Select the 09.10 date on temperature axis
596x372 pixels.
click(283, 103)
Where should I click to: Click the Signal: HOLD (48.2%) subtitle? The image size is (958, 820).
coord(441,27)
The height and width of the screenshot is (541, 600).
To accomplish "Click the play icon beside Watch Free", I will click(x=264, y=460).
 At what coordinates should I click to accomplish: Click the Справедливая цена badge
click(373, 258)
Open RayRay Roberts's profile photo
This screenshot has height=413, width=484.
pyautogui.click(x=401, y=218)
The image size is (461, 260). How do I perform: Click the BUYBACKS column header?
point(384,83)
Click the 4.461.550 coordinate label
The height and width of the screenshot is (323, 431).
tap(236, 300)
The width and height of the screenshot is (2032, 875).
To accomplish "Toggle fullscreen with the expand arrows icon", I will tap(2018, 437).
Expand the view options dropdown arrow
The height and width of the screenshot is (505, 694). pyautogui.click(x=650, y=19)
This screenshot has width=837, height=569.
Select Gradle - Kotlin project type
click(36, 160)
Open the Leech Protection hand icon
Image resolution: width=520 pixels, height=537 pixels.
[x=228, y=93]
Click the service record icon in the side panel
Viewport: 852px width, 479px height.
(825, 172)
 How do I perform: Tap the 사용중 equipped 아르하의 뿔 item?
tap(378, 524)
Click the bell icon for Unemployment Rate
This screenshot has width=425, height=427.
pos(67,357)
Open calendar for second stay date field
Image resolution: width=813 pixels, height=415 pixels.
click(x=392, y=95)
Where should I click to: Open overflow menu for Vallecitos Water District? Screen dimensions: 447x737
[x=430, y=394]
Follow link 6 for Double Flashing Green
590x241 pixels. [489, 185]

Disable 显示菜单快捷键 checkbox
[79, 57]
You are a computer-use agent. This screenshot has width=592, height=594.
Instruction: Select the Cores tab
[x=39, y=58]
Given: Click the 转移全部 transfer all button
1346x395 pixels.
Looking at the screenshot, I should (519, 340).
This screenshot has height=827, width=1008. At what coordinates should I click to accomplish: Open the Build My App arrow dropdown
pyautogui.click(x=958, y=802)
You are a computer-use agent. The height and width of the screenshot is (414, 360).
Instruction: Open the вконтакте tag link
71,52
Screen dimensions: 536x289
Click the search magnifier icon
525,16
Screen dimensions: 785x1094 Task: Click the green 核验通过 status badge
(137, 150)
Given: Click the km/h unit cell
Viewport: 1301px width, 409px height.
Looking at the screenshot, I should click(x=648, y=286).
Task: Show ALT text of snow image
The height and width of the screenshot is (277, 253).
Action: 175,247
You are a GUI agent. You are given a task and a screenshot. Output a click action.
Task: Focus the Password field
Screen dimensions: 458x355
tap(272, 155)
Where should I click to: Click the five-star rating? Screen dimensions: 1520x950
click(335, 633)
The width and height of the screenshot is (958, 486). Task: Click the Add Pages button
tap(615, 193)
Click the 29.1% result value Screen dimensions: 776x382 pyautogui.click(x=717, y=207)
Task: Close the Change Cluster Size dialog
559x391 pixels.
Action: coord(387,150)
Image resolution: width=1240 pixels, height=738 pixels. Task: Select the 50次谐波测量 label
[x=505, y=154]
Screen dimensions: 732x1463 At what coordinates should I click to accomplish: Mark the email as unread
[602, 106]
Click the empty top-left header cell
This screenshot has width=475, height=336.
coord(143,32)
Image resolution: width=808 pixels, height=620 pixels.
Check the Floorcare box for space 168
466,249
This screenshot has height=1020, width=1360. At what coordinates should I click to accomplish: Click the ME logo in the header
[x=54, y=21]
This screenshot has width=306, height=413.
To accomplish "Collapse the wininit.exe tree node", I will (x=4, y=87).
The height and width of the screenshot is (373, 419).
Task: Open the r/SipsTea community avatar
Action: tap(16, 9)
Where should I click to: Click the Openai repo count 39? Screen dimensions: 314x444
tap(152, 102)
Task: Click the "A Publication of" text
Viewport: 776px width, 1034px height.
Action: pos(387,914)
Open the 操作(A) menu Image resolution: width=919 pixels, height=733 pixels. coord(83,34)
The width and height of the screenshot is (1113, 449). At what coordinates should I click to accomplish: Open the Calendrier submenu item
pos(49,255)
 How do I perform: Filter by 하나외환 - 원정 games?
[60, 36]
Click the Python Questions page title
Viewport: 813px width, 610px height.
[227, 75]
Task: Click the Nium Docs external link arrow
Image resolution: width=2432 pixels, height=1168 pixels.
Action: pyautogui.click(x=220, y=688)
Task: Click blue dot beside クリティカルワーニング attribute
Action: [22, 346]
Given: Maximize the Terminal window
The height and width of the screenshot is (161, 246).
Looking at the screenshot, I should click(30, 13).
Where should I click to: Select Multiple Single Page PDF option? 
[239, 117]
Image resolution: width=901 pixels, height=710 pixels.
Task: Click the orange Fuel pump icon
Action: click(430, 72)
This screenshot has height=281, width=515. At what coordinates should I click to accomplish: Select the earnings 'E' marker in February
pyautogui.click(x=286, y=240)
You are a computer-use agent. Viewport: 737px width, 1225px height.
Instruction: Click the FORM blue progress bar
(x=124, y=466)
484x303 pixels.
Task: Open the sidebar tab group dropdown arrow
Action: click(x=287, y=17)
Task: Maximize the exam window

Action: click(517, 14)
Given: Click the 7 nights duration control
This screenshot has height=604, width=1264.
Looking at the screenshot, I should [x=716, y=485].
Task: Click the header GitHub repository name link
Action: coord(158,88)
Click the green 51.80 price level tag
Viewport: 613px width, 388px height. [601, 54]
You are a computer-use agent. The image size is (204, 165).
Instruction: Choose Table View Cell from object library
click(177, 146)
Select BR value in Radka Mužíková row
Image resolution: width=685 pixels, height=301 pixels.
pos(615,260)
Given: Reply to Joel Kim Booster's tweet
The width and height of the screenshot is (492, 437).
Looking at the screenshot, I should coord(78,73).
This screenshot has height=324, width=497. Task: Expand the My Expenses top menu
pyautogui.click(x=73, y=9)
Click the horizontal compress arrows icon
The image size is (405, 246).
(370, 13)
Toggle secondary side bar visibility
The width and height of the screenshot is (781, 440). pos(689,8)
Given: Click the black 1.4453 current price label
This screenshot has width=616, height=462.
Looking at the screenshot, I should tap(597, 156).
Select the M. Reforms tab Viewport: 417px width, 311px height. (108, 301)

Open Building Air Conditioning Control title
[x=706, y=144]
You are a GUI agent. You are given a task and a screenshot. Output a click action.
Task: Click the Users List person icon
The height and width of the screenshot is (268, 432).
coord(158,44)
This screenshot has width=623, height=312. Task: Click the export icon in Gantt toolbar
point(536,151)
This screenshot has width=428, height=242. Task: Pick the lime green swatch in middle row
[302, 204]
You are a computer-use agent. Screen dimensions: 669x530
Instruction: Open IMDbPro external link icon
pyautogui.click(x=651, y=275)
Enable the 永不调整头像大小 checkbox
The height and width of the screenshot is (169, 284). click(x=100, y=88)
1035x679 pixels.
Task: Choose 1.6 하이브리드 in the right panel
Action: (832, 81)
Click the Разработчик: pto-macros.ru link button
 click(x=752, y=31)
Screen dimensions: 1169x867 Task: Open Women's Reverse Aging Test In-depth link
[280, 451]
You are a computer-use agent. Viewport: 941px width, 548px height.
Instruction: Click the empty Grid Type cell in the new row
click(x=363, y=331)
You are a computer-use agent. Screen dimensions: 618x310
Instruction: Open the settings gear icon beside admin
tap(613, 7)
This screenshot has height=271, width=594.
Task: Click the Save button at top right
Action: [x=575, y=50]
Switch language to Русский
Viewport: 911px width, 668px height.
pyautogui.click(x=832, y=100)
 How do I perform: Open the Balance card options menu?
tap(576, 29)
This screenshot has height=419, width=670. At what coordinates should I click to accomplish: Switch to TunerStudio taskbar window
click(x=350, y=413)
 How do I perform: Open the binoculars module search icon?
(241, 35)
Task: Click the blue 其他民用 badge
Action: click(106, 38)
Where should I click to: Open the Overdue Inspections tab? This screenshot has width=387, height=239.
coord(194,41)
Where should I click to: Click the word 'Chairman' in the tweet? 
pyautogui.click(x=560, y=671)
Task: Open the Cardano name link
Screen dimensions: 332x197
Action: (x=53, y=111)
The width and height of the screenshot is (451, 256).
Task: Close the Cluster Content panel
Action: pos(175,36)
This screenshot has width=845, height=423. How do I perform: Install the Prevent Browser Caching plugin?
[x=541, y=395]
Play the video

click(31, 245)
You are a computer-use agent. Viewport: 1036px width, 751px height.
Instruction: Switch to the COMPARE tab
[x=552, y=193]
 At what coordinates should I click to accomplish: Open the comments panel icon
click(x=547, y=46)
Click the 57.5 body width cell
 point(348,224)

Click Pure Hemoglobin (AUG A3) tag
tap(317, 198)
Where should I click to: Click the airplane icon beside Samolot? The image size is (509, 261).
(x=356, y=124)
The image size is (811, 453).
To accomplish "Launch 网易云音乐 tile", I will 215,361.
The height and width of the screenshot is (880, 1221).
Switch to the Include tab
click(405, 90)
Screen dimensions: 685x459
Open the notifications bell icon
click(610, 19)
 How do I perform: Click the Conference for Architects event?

= = = = =

TASK STATEMENT
Every line above from the line with "Task: Open the Cardano name link" to the line with "The image size is (811, 453).", both included, must be reproduced exactly, and no other line may appear.

TASK RESULT
Task: Open the Cardano name link
Screen dimensions: 332x197
Action: (x=53, y=111)
The width and height of the screenshot is (451, 256).
Task: Close the Cluster Content panel
Action: pos(175,36)
This screenshot has width=845, height=423. How do I perform: Install the Prevent Browser Caching plugin?
[x=541, y=395]
Play the video

click(31, 245)
You are a computer-use agent. Viewport: 1036px width, 751px height.
Instruction: Switch to the COMPARE tab
[x=552, y=193]
 At what coordinates should I click to accomplish: Open the comments panel icon
click(x=547, y=46)
Click the 57.5 body width cell
 point(348,224)

Click Pure Hemoglobin (AUG A3) tag
tap(317, 198)
Where should I click to: Click the airplane icon beside Samolot? The image size is (509, 261).
(x=356, y=124)
The image size is (811, 453).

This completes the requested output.